▸ **AUSGANGSTEXT**:
┌──

Aber diese Umfrage zeigt auch: Die Energie ist da. Die Liebe zur (Blas-)Musik. Die Lust auf Gemeinschaft.
Dirigent:innen sind keine Einzelkämpfer. Sie brauchen Verbündete im Verein, im Vorstand, im Orchester.
Wenn wir gemeinsam an einem Strang ziehen – mit Klarheit, Kommunikation und gegenseitiger Wertschätzung – dann kann aus „Was nervt…?“ ganz schnell ein „Was uns gemeinsam stark macht!“ werden. Orchester geht nur gemeinsam.
Was sind die Dinge, die euch als Dirigent:in im Vereinsalltag manchmal den letzten Nerv rauben? Oder habt ihr einen Weg gefunden, damit entspannt umzugehen? Teilt eure Gedanken und Erfahrungen gern unten in den Kommentaren!
Hallo Alexandra, ganz großartiger Artikel mit allen Punkten, die wirklich nerven! Und ganz wichtig! Du hast auch gute Vorschläge um die Probleme zu lösen, oder wenigstens in Angriff zu nehmen! Mögen viele Vereine diesen Artikel in die nächste Vorstandssitzung bringen!

└──

▸ **ZU ERLEDIGEN**:
**1.** Wo brauchen Dirigent:innen laut dem Ausgangstext Verbündete?
**2.** Kopiere aus dem Ausgangstext den Abschnitt von „Was sind die“ bis einschließlich „nächste Vorstandssitzung bringen!“.
Die Datensätze spielen hierfür keine Rolle.

▸ **DATENAUSZUG**:
┌──

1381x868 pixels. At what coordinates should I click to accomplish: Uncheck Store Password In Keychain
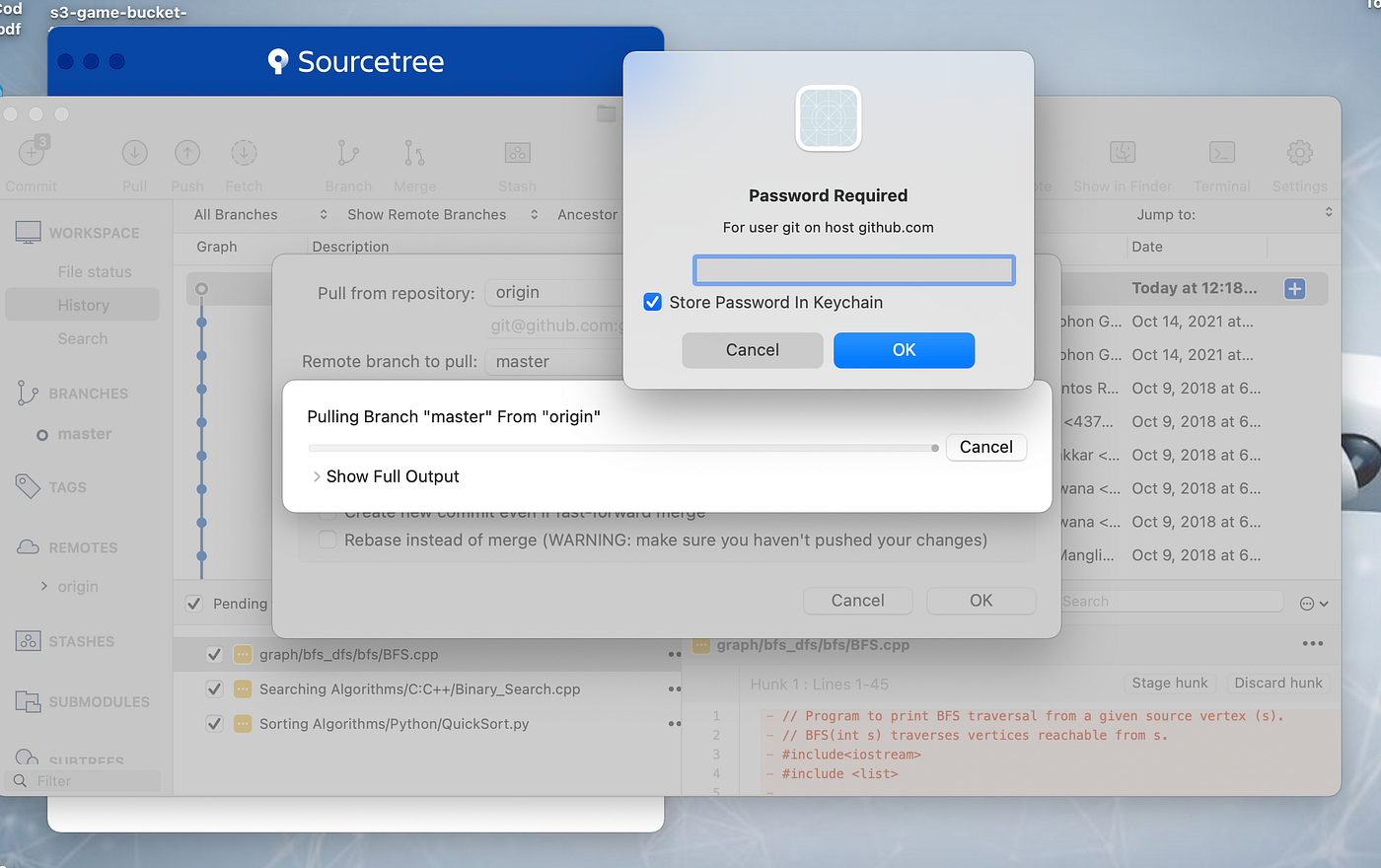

└──
┌──

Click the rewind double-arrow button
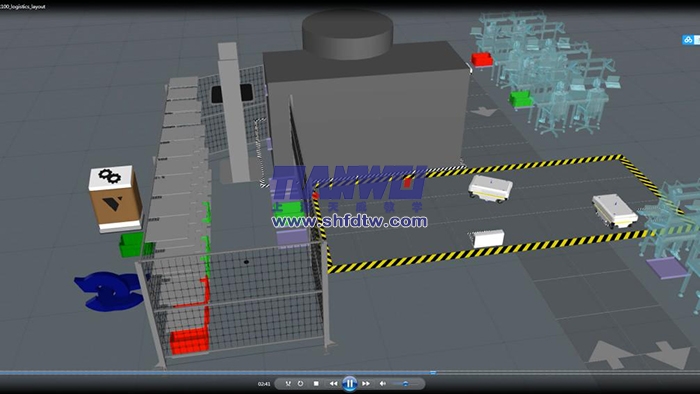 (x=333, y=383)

└──

▸ **DIE LÖSUNGEN**:
**1.** Im Verein, im Vorstand und im Orchester.

**2.**
Was sind die Dinge, die euch als Dirigent:in im Vereinsalltag manchmal den letzten Nerv rauben? Oder habt ihr einen Weg gefunden, damit entspannt umzugehen? Teilt eure Gedanken und Erfahrungen gern unten in den Kommentaren!
Hallo Alexandra, ganz großartiger Artikel mit allen Punkten, die wirklich nerven! Und ganz wichtig! Du hast auch gute Vorschläge um die Probleme zu lösen, oder wenigstens in Angriff zu nehmen! Mögen viele Vereine diesen Artikel in die nächste Vorstandssitzung bringen!